If you’re really complaining about how you cannot afford to be entertained, I’d surmise it’s a salary problem where the minimum wage hasn’t followed inflation almost everywhere on earth, and not the price of entertainment itself.
My issue with streaming isn’t a cost but a categorization. Even if I subscribe to five services there always seems to be two problems; 1. how do I find shit to watch and on what service, and 2. there always seem to have that elusive content that I haven’t subscribed to and would take me ten minutes to add all my information which honestly is just a blocker. I want TV to be more like music is right now (from a UX), even if I have to pay extra for that convenience.
I’m absolutely able to pay 100€ a month, for me personally it’s not a salary problem.

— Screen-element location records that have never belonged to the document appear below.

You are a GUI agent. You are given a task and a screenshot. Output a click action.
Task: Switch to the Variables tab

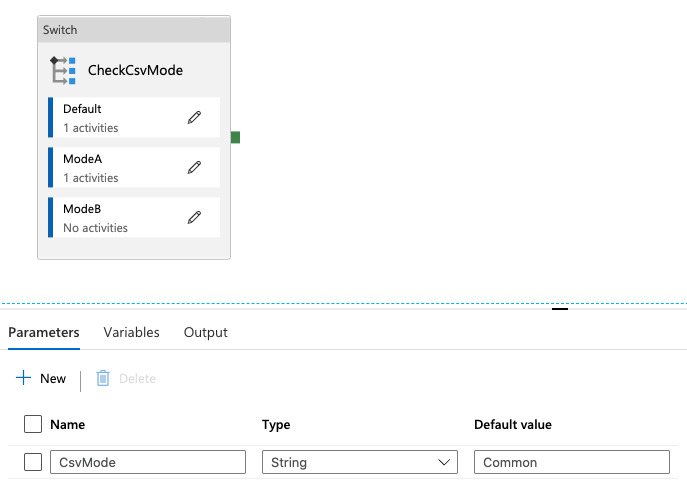click(x=131, y=332)
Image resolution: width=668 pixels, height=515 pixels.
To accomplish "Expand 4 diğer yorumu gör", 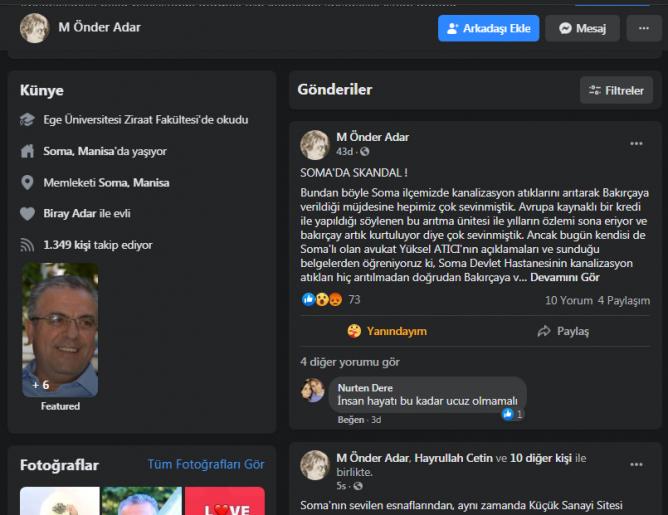I will [x=350, y=361].
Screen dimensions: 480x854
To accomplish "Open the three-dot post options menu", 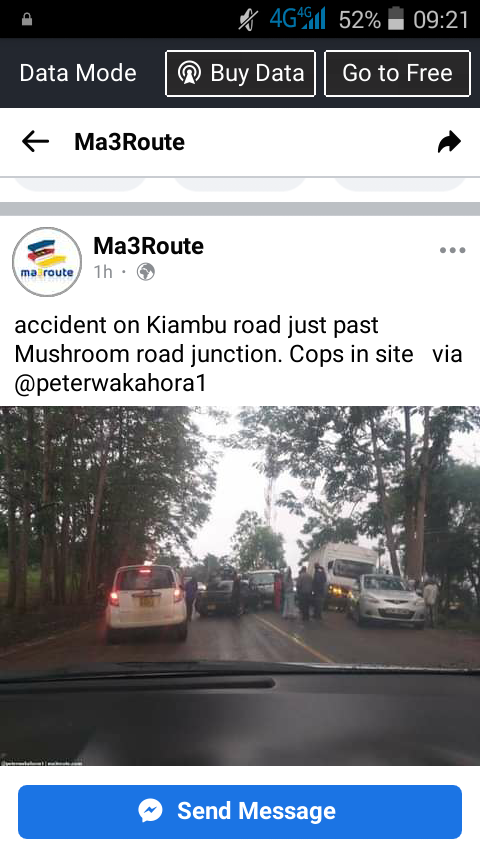I will [452, 251].
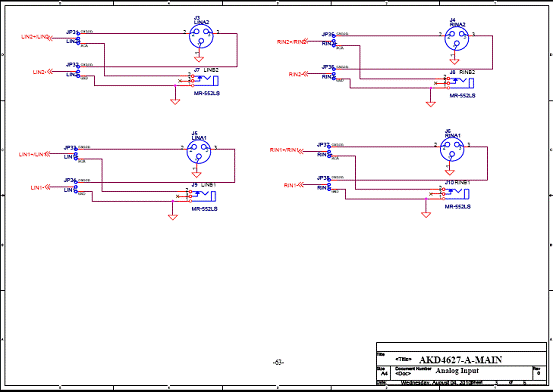Click the AKD4627-A-MAIN title block text
The image size is (553, 392).
coord(460,360)
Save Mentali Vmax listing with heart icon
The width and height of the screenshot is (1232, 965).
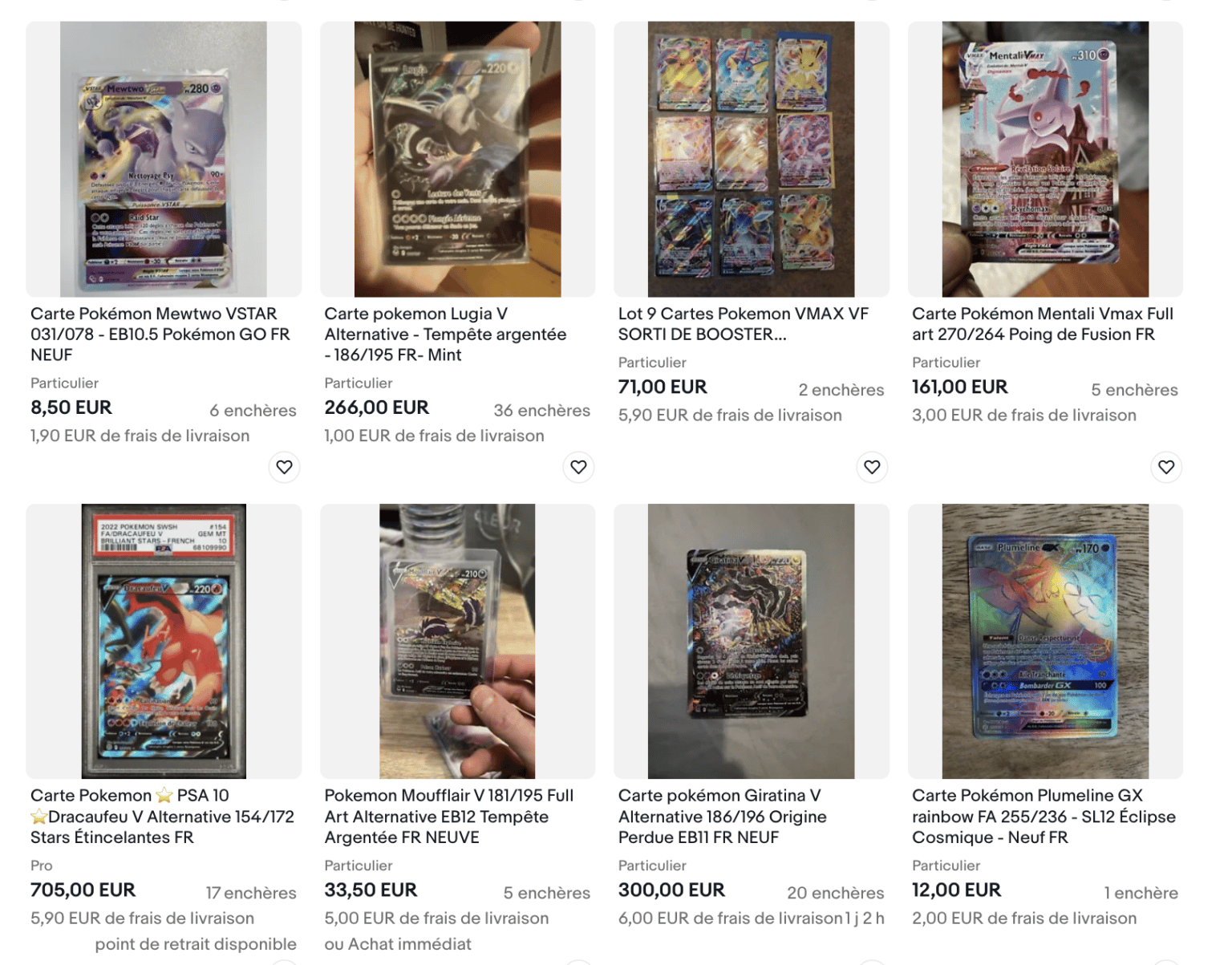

But I’m comparing streaming to public access TV here in Germany, which is currently 18€ per month and household and somehow manages to produce something like 20 TV channels, 50 radio stations, tons of podcasts, top notch news coverage, pensions for thousands of old journalists and doing all of that within the famously efficient German bureaucracy. So, how exactly is Netflix spending its money? Especially if you keep in mind that they can distribute most of their self-produced content worldwide.
I know your question is rhetorical, but they are paying it on the owners’ salaries.